---- DATA RECORDS
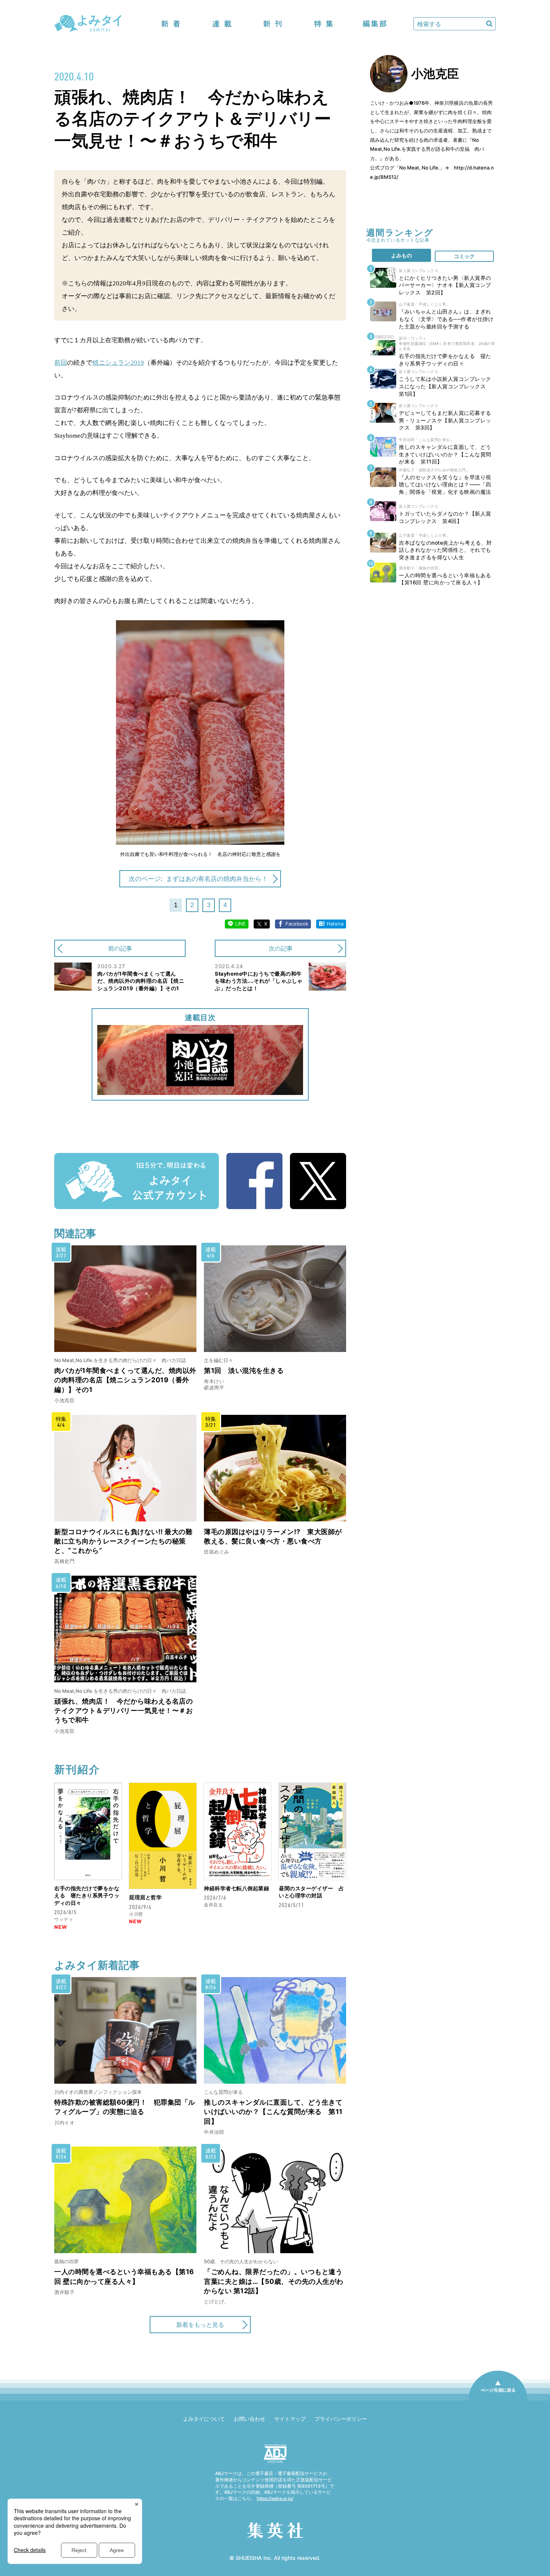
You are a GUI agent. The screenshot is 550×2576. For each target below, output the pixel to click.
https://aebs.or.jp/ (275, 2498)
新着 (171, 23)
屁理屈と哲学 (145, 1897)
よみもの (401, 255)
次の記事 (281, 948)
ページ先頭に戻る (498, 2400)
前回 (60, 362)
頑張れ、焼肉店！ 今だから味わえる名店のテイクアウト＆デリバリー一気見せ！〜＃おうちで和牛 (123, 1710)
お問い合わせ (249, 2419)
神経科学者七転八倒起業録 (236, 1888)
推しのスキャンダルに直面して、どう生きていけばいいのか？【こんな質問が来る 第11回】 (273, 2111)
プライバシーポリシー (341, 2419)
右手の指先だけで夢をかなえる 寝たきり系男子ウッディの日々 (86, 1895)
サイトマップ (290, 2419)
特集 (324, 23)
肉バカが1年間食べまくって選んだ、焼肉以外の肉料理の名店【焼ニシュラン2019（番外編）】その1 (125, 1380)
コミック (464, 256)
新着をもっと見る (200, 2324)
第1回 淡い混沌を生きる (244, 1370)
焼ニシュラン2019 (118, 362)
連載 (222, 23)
--------
## PROBLEM TO WORK ON
Begin at the line that has "屁理屈と哲学 (145, 1897)" in the entries above; stop after the line that has "新着をもっと見る (200, 2324)". Transcribe exactly those lines and no others.

## EXERCISE SOLUTION
屁理屈と哲学 (145, 1897)
よみもの (401, 255)
次の記事 (281, 948)
ページ先頭に戻る (498, 2400)
前回 (60, 362)
頑張れ、焼肉店！ 今だから味わえる名店のテイクアウト＆デリバリー一気見せ！〜＃おうちで和牛 (123, 1710)
お問い合わせ (249, 2419)
神経科学者七転八倒起業録 (236, 1888)
推しのスキャンダルに直面して、どう生きていけばいいのか？【こんな質問が来る 第11回】 (273, 2111)
プライバシーポリシー (341, 2419)
右手の指先だけで夢をかなえる 寝たきり系男子ウッディの日々 (86, 1895)
サイトマップ (290, 2419)
特集 (324, 23)
肉バカが1年間食べまくって選んだ、焼肉以外の肉料理の名店【焼ニシュラン2019（番外編）】その1 (125, 1380)
コミック (464, 256)
新着をもっと見る (200, 2324)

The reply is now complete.